Text for analysis »
※
Role of Data Quality in Training LLMs
#data #LLM #commentary
When training large language models, the quality of the data is as crucial as its quantity. This concept can be explored by looking at the "Language Models are Few-Shot Learners" paper by OpenAI, which delves into the training process of GPT-3.
Raw Data vs Usable Data
GPT-3's training began with a staggering 45 TB of compressed plaintext data collected from monthly Common Crawl datasets spanning 2016 to 2019. The researchers noted that this volume was sufficient to train even their largest models without repeating sequences. However, they discovered that filtering this data significantly enhanced model performance. The filtering process involved two key steps:
- Filtering data based on similarity to high-quality reference corpora.
- Conducting fuzzy deduplication to eliminate redundancy and prevent overfitting.
These steps reduced the data set from 45TB to just 570GB, a 98.7% reduction! Despite the dramatic decrease in volume, the filtered data outperformed the unfiltered data.
※
[Data drawn from a collection]
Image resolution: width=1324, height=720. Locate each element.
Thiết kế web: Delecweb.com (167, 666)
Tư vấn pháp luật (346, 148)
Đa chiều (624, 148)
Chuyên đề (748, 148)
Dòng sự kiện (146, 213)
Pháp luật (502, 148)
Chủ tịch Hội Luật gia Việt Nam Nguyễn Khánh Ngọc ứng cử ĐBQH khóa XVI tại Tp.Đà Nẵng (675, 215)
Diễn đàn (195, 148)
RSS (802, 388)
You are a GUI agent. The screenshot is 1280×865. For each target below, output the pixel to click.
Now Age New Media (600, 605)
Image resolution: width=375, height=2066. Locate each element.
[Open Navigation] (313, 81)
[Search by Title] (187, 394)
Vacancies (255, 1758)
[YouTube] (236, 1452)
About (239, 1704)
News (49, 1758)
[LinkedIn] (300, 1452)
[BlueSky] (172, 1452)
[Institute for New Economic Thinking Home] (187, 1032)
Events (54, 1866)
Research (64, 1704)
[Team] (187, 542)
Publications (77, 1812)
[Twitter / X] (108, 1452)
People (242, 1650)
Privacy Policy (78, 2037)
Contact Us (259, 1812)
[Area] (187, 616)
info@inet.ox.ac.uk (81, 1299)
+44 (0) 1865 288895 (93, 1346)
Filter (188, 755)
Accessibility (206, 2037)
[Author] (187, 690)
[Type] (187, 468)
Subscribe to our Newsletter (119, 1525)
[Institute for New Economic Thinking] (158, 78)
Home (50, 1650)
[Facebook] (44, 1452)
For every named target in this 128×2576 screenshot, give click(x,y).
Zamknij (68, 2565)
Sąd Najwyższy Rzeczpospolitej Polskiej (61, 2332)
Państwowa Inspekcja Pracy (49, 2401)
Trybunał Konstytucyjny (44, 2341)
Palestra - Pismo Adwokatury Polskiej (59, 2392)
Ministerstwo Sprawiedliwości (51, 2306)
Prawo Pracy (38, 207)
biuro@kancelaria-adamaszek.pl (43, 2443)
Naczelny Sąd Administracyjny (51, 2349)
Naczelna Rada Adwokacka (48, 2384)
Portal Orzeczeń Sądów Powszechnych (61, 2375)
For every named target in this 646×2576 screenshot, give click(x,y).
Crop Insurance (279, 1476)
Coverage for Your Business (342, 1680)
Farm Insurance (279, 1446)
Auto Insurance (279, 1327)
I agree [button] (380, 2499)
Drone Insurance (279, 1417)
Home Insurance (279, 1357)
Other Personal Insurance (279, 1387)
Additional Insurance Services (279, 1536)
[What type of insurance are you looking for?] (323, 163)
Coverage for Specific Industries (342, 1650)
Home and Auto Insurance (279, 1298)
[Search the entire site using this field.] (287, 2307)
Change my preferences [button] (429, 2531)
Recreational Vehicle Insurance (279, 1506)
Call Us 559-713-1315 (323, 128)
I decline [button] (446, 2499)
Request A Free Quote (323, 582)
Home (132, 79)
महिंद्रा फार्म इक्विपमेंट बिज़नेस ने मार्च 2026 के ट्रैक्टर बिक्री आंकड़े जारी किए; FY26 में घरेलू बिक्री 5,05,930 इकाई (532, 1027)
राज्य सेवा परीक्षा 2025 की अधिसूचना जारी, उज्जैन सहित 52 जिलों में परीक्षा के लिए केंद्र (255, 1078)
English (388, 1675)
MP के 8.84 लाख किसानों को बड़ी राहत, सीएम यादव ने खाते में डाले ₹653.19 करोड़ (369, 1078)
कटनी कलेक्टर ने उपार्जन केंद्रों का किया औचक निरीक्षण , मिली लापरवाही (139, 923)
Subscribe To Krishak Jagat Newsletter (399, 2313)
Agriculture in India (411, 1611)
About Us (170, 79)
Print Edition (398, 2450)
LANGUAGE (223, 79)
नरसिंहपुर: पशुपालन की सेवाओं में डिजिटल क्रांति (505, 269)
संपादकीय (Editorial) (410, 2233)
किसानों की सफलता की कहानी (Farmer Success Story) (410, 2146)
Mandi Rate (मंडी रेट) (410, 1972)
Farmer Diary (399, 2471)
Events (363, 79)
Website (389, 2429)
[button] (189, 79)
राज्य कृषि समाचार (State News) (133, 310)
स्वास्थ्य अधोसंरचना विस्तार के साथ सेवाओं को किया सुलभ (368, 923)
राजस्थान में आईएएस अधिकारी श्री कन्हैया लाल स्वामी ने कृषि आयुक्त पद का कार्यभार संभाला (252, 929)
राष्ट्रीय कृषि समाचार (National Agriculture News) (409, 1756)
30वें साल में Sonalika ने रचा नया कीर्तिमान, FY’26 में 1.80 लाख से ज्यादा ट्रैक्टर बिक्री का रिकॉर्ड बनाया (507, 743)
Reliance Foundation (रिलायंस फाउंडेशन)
※
Work order 1 » From the article on data quality in training LLMs, reproduce the passage starting with "Raw Data vs" and going on through "the unfiltered data.".
Work order 2 » According to the article on data quality in training LLMs, how much compressed plaintext data did GPT-3's training begin with?
Work order 3 » Write the next part of the article on data quality in training LLMs, picking up after its final sentence.

Answer area 1 »
Raw Data vs Usable Data
GPT-3's training began with a staggering 45 TB of compressed plaintext data collected from monthly Common Crawl datasets spanning 2016 to 2019. The researchers noted that this volume was sufficient to train even their largest models without repeating sequences. However, they discovered that filtering this data significantly enhanced model performance. The filtering process involved two key steps:
- Filtering data based on similarity to high-quality reference corpora.
- Conducting fuzzy deduplication to eliminate redundancy and prevent overfitting.
These steps reduced the data set from 45TB to just 570GB, a 98.7% reduction! Despite the dramatic decrease in volume, the filtered data outperformed the unfiltered data.

Answer area 2 » 45 TB

Answer area 3 »
The Importance of High-Quality Data Sources
Even after filtering, the researchers recognized the need for additional high-quality data sources to supplement their training data. To this end, they incorporated:
- WebText2 - 40 GB of content scraped from web links found in up-voted Reddit posts.
- Books1 - Likely referring to the 6GB BookCorpus data set on HuggingFace, containing 7,185 unique books with at least 20,000 words each, self-published on Smashwords.com.
- Books2 - Details remain undisclosed, but in reading between the lines, I speculate this data set contains around 9GB of high-quality, technical reference materials, potentially medical sources and scientific papers.
- Wikipedia (English version) - Comprising approximately 4.5 billion words, translating to around 27GB of text data.
These additional sources feature an extra layer of human input, distinguishing them from raw web-scraped data. WebText2 relies on community-curated links via Reddit up-votes. Books1 includes self-published long-form texts, while Books2 likely features peer-reviewed or edited technical content. Wikipedia, renowned for its comprehensive and standardized content, stands as a great source for a broad range of high-quality information.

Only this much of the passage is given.